Search code examples
pythonmongodbperformanceresteve

Collect records into single array in Eve/mongodb to reduce bandwidth


I have a record which is a dictionary of performance sampling at a specific revision of our source code. I am storing this in our eve database. We do this performance test for every revision. We have over 20,000 revisions.

I can get the values using http://host/api/performance?projection={"FileIO.Reads":1,"Revision":1}, which gives me 20,000 records with the following:

{
    "_items" : [
        { "_id" : ... ,
          "_updated": ...,
          "_created":...,
          "_etag":...,
          "Revision":1000,
          "FileIO" : {
            { "Reads": [20.34,10,30] } # avg/min/max
          }
        },
        # next item
        { "_id" : ... ,
          "_updated": ...,
          "_created":...,
          "_etag":...,
          "Revision":1001,
          "FileIO" : {
            { "Reads": [23,10,50] } # avg/min/max
          }
        }
        # and so on
]
}

Is there some way to ask Eve, or even better MongoDB, to group all of these into a single value of the form of [ [Revision, Reads], [Revision, Reads]... ] or even [Revision, Avg, Min, Max] to minimize the JSON conversion, performance and bandwidth cost?

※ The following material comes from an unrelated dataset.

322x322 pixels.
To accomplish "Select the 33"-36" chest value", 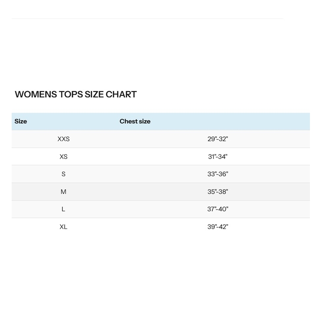I will [218, 174].
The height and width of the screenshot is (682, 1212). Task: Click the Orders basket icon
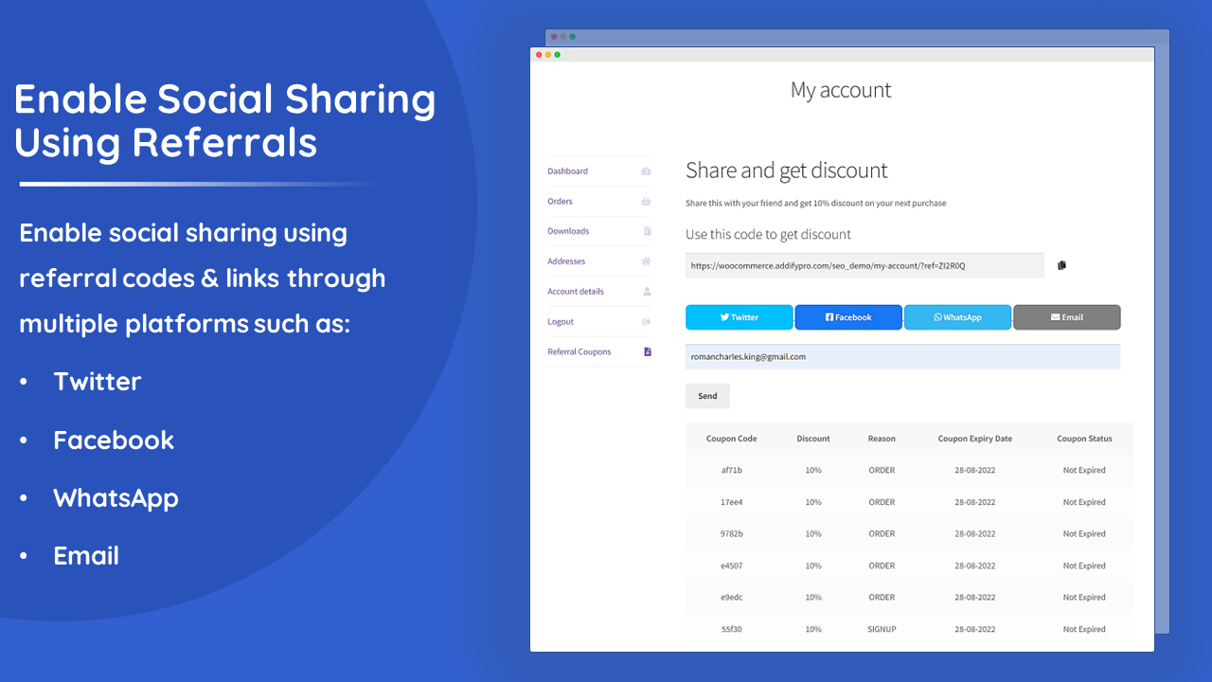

Should I do my own processing in the event hooks? If so, in what way?

I think I should be able to do this with aggregation of some type but it isn't clear how to merge my revision with my FileIO Reads.

I don't really have any other ideas how to store this data - we just have a dictionary of performance values per revision.


Solution

  • I did some sleuthing and mucking about and came up with the following aggregation pipeline. I don't know if it is efficient but it does what I need it to do. I guess I kind-of understand how it works but the double grouping seems like it should be unnecessary.

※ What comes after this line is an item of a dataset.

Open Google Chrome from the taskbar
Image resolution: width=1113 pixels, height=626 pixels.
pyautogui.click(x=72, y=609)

    db.getCollection('test_profiles').aggregate( [
        { $group: { 
            _id : { revision :"$revision", value : "$FileIO.Reads" }
        }},
        { $unwind : "$_id"},
        { $group: { 
            _id : null,
            values:
            { $push: "$_id" }
        }}
    ])
    

    This yields the following kind of record:

    {
        "_id" : null,
        "values" : [ 
            {
                "revision" : 109999,
                "value" : [ 
                    0.903873742, 
                    0.00723229861, 
                    1.23190153
                ]
            }, 
            {
                "revision" : 109998,
                "value" : [ 
                    0.903873742, 
                    0.00723229861, 
                    1.23190153
                ]
            },
            // .. and on and on 
        ]
    }